━━━ INPUT RECORDS ━━━

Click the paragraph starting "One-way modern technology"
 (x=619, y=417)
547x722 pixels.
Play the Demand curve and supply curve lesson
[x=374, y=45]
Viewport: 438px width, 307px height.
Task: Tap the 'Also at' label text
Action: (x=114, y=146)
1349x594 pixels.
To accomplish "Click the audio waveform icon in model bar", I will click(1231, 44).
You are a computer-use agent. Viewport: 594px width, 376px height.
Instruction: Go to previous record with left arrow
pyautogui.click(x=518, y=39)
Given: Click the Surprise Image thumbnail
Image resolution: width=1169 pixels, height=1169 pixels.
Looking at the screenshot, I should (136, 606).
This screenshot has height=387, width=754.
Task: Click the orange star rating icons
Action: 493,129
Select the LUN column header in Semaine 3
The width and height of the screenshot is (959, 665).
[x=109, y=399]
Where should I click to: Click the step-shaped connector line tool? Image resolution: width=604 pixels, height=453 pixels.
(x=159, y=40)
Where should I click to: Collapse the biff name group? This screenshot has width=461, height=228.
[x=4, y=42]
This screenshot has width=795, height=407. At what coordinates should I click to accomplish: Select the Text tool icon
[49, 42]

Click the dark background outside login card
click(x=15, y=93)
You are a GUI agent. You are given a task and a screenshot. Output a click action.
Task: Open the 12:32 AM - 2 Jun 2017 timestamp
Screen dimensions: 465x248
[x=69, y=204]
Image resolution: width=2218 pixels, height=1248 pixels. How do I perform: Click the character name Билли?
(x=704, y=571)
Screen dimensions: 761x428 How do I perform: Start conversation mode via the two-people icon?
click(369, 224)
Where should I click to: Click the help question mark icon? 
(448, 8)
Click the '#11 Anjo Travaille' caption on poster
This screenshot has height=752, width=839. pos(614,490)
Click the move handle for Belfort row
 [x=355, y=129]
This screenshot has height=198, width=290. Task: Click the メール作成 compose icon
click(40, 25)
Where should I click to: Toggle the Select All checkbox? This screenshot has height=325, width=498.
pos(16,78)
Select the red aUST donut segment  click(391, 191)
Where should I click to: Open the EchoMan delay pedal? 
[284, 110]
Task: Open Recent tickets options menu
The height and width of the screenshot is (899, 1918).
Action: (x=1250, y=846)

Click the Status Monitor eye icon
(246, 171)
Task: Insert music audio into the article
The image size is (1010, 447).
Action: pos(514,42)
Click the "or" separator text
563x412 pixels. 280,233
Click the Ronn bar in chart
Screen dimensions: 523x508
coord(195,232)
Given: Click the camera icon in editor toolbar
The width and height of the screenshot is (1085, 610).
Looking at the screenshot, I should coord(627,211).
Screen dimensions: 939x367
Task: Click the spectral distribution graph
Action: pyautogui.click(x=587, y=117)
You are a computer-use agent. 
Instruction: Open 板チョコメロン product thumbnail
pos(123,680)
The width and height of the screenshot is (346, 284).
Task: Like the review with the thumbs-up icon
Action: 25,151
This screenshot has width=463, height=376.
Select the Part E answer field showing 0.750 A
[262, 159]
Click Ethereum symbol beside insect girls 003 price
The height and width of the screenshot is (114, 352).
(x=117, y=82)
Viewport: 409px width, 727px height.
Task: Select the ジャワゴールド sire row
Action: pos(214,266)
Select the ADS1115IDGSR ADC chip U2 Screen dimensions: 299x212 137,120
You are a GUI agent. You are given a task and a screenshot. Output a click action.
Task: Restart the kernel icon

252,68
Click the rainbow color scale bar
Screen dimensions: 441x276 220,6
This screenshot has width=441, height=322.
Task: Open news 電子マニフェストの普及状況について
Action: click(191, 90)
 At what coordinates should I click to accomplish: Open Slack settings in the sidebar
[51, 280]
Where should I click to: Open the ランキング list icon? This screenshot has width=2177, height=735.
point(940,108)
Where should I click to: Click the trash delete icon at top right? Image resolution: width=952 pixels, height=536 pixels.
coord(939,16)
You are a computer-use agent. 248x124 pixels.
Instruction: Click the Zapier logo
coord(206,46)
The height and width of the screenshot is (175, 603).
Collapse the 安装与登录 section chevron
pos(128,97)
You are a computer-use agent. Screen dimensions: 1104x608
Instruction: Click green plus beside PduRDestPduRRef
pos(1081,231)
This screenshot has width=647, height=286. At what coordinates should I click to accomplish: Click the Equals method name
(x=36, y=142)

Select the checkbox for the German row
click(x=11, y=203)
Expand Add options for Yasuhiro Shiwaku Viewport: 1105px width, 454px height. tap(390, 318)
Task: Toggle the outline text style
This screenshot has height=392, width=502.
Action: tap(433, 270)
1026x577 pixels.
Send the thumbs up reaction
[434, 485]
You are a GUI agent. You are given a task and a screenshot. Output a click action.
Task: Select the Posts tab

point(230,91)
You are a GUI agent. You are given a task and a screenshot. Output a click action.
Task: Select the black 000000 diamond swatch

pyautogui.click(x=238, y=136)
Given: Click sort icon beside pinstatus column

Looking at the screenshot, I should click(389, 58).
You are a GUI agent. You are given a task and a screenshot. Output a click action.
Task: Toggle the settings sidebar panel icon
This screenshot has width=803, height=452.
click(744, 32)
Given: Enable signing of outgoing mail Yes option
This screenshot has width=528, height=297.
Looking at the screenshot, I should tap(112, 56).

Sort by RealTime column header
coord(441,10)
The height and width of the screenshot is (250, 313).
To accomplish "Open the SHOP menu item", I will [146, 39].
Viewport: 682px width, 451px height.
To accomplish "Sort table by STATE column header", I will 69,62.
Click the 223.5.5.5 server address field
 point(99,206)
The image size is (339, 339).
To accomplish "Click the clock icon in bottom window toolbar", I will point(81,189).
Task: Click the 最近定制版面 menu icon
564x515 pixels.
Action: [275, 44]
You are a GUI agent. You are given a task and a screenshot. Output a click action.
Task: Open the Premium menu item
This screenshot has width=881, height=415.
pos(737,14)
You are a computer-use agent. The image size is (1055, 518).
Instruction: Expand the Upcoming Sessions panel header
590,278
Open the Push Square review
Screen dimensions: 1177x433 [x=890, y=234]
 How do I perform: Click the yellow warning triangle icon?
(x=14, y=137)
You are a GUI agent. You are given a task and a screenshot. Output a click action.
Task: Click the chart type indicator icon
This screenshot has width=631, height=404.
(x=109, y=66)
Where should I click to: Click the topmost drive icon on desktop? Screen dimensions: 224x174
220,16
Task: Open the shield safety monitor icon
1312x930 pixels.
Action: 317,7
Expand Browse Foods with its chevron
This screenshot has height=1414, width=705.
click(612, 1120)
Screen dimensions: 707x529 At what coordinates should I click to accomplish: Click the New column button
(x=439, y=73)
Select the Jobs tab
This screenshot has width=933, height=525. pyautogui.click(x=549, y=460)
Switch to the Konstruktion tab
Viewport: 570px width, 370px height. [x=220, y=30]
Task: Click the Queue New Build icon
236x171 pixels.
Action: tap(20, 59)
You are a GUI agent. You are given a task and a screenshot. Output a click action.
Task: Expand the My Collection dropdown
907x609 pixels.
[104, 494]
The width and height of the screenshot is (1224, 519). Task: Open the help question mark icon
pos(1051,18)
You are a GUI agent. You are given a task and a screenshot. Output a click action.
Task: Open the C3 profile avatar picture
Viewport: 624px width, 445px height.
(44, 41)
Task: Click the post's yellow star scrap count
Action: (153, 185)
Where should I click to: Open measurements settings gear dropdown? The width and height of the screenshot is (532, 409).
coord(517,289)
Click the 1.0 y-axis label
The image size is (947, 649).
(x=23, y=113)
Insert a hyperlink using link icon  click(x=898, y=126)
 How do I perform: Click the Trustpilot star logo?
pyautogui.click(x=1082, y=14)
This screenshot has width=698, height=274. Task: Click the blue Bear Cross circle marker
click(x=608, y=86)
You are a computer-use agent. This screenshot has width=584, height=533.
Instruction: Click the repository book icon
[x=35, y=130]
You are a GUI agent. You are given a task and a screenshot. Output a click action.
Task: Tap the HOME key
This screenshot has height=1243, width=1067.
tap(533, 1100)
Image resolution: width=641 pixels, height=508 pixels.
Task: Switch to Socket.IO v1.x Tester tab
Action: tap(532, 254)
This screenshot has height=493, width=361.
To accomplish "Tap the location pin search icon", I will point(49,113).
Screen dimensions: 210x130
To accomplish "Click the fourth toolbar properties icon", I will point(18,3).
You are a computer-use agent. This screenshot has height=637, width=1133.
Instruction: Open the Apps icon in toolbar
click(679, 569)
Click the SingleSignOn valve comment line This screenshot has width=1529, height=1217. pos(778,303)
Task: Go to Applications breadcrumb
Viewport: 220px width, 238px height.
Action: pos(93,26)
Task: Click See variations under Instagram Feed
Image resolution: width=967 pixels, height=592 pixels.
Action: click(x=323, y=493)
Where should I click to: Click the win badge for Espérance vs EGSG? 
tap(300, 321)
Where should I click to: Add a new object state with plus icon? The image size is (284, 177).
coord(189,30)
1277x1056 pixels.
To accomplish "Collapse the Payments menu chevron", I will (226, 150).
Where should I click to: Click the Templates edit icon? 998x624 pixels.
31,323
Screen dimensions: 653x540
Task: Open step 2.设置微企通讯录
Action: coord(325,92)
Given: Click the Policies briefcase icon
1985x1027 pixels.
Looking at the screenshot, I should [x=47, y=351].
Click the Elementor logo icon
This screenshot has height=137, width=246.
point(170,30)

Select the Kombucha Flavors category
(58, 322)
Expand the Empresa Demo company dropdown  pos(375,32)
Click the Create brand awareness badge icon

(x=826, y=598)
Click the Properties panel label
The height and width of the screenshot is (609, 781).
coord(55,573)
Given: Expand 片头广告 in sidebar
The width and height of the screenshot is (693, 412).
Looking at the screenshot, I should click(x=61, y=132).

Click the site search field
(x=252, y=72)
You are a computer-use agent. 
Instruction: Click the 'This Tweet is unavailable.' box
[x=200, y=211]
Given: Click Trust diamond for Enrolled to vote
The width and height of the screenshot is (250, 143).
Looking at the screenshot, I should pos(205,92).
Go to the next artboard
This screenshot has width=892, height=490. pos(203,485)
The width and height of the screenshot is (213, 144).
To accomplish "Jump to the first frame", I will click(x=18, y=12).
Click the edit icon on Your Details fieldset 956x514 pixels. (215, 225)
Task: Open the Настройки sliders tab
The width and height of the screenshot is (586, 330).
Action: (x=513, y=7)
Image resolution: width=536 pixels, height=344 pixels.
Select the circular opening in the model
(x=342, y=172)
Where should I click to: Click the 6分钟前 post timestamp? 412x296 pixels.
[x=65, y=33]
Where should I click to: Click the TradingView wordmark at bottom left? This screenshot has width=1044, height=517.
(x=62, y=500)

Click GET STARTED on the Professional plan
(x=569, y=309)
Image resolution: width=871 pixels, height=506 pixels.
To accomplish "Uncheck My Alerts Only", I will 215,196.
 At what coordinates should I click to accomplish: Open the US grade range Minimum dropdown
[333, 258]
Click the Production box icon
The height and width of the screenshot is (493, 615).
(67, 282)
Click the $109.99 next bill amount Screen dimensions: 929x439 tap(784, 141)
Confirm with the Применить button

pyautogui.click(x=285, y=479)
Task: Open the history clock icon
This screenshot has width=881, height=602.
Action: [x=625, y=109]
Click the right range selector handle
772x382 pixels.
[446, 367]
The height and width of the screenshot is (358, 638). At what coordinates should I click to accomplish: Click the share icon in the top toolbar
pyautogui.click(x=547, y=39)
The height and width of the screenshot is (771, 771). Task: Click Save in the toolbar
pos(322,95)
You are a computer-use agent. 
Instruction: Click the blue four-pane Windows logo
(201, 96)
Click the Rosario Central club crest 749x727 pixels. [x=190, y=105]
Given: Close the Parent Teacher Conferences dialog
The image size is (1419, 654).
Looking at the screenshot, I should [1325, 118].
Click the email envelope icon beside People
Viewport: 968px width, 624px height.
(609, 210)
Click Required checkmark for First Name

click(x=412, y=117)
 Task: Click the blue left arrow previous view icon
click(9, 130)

━━━

- _PROBLEM REQUIREMENTS_
Output, from the data above, the lines from the line with "Task: Select the black 000000 diamond swatch" to the line with "Expand Browse Foods with its chevron" exactly as they stand, both ends included and nothing else.

- _ANSWER SPACE_
Task: Select the black 000000 diamond swatch

pyautogui.click(x=238, y=136)
Given: Click sort icon beside pinstatus column

Looking at the screenshot, I should click(389, 58).
You are a GUI agent. You are given a task and a screenshot. Output a click action.
Task: Toggle the settings sidebar panel icon
This screenshot has width=803, height=452.
click(744, 32)
Given: Enable signing of outgoing mail Yes option
This screenshot has width=528, height=297.
Looking at the screenshot, I should tap(112, 56).

Sort by RealTime column header
coord(441,10)
The height and width of the screenshot is (250, 313).
To accomplish "Open the SHOP menu item", I will [146, 39].
Viewport: 682px width, 451px height.
To accomplish "Sort table by STATE column header", I will 69,62.
Click the 223.5.5.5 server address field
 point(99,206)
The image size is (339, 339).
To accomplish "Click the clock icon in bottom window toolbar", I will point(81,189).
Task: Click the 最近定制版面 menu icon
564x515 pixels.
Action: [275, 44]
You are a GUI agent. You are given a task and a screenshot. Output a click action.
Task: Open the Premium menu item
This screenshot has width=881, height=415.
pos(737,14)
You are a computer-use agent. The image size is (1055, 518).
Instruction: Expand the Upcoming Sessions panel header
590,278
Open the Push Square review
Screen dimensions: 1177x433 [x=890, y=234]
 How do I perform: Click the yellow warning triangle icon?
(x=14, y=137)
You are a GUI agent. You are given a task and a screenshot. Output a click action.
Task: Click the chart type indicator icon
This screenshot has width=631, height=404.
(x=109, y=66)
Where should I click to: Click the topmost drive icon on desktop? Screen dimensions: 224x174
220,16
Task: Open the shield safety monitor icon
1312x930 pixels.
Action: 317,7
Expand Browse Foods with its chevron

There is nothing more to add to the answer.